It’s the end of the fifth inning and your club just came off the base path due to one of your teammates hitting into a double play. As you come out of the dugout you notice your shortstop limping slightly as he goes into the dugout to get his glove then takes his spot on the infield. His limping was due to a sprain he incurred while trying to beat out the double play. But, he says he’s fine and the coaches decide to leave him in the game. As the infield tosses the ball around during your warm up, you see that his range of movement is limited by this injury.
Here’s your dilemma:
1.) You know the apposing team’s bench is not blind – in fact they spot the weakness in your infield’s defense immediately.
2.) You’ve gone five innings against this batting order and their good, — I mean real good. Their patient, deliberate and the entire order are peppered with power and contact hitters.
3.) You’ve only had three strike outs against these guys – all the rest have been put away with fielding plays. Sixty (60) percent of those fielding plays have been 1-2-6-3 !
4.) The batter your now facing looks directly at your limping shortstop and you know he’s thinking to himself….” Get ready little man – you’re going to be scooping dirt !”
5.) You don’t see anyone in your club’s bullpen – and why should there be, your pitch count is low, you seem to be in command of things.
6.) As luck would have it, every batter that your about to face is right handed and aggressive. These are the same guys who –when they saw your shortstop limping, started a dugout list to see who was going to break their club’s all time record for the most consecutive hits in one
Your thinking…”maybe I can make it to the parking lot…if I could just hop that eight foot fence”, but no… you’ve got to focus on the game.

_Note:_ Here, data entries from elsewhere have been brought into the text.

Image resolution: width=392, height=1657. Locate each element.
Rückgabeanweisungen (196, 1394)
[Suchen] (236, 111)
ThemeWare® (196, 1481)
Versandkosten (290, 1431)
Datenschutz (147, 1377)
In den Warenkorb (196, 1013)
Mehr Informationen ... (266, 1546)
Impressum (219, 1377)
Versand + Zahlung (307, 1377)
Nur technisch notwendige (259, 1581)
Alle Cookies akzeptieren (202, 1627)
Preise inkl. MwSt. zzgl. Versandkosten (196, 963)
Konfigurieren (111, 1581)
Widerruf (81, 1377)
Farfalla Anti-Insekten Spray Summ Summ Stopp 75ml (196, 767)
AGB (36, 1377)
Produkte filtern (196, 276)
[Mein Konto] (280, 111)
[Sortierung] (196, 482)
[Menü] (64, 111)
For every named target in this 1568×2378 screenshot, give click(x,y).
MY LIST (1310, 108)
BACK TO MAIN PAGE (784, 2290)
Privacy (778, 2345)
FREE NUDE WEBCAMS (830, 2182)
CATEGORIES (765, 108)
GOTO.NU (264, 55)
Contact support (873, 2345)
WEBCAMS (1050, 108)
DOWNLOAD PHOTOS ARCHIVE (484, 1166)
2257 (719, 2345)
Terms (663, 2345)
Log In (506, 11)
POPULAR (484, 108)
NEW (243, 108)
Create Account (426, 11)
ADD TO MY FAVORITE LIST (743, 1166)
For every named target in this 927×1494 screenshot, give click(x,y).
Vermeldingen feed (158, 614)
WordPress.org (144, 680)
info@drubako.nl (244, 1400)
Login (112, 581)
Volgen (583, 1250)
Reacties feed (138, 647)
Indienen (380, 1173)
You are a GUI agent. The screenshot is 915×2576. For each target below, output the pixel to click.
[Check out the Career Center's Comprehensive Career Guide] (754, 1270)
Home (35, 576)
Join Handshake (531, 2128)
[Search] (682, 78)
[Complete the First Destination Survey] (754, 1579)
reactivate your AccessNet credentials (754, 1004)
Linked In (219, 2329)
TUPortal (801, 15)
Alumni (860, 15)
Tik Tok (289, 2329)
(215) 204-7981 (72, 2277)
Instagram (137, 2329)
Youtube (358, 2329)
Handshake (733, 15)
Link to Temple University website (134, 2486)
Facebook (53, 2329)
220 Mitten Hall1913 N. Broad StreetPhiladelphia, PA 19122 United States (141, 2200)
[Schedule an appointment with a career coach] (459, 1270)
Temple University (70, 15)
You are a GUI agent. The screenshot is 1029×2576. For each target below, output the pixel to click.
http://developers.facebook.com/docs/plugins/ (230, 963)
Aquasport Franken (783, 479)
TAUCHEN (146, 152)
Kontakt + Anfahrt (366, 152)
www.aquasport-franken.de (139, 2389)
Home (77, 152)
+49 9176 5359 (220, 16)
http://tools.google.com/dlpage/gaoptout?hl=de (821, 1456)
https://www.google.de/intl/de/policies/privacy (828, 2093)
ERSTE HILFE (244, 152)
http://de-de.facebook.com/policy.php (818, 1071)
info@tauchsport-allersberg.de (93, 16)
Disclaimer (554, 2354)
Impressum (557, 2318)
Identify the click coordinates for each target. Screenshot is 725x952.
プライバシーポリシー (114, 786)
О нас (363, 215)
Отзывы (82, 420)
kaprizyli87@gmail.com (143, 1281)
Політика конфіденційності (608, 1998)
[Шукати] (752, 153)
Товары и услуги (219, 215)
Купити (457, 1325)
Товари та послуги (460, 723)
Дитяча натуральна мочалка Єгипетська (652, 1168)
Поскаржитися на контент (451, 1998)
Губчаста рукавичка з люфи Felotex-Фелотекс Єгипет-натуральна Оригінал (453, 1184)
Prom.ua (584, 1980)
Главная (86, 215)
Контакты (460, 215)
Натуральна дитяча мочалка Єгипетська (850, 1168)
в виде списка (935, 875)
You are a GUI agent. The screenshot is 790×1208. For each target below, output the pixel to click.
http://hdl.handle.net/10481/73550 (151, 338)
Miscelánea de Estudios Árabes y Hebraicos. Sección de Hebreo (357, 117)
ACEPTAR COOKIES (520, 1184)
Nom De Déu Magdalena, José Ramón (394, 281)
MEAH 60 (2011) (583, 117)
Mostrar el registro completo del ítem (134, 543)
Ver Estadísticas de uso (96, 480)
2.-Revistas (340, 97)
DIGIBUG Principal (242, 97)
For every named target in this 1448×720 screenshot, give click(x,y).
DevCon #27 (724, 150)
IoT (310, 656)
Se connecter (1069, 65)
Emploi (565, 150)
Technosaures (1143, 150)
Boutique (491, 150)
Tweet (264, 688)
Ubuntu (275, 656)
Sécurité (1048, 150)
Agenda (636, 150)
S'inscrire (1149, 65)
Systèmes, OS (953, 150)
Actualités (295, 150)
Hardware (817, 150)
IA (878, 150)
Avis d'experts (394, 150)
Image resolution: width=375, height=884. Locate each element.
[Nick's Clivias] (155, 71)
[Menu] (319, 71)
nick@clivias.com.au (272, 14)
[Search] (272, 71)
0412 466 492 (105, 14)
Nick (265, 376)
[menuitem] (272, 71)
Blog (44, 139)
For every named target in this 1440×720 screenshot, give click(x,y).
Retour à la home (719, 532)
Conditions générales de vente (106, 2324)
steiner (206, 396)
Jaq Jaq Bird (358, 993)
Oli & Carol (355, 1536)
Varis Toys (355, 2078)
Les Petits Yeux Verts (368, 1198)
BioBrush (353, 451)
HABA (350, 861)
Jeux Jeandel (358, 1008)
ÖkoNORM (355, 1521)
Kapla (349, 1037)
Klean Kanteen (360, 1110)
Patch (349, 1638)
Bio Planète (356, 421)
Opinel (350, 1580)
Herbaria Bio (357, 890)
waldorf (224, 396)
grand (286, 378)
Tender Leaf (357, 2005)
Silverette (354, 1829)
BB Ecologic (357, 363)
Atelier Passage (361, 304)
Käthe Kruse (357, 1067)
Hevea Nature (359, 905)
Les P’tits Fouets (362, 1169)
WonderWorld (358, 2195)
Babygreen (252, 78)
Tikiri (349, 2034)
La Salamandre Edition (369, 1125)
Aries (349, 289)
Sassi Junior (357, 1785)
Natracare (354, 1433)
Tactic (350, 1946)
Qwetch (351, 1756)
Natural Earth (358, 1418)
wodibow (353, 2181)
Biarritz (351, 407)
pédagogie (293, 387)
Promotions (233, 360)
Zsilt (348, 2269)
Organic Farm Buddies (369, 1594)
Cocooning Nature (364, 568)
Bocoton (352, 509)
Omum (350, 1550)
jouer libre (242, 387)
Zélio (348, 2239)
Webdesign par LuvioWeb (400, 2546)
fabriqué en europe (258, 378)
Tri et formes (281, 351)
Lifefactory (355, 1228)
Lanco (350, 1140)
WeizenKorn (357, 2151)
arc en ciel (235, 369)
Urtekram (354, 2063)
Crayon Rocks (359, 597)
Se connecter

Situations like this are common – more so than you think. As pitchers, you’ve got to examine your options with respect to fielding support. When there is a weak spot in your defensive posture on the field you’ve got to PITCH AROUND THAT WEAKNESS!!!
So, as you work on your repertoire (pitch selection), consider how each pitch can and will be hit – and wear that hit will go. The PROBABILITY of a pitch being hit for a fly ball, a line drive grounder, to left field, right field, center, all depends on your pitch and the characteristics of each batter’s stance -hand position – body language… making contact with that pitch.
During this off season, try and watch as much baseball video of the last season as you can. Take note of each batter’s style and the resulting hit based on what was delivered. Even better yet, start a NOTEBOOK of your observations. This will be invaluable to you next season. In fact, if you see enough of one particular style of batter – and a pitch or combination of pitches that work well against that kind of batter, then you’ll know what to pull out of your bag of tricks. You’ll leave less to guess work and more to skill.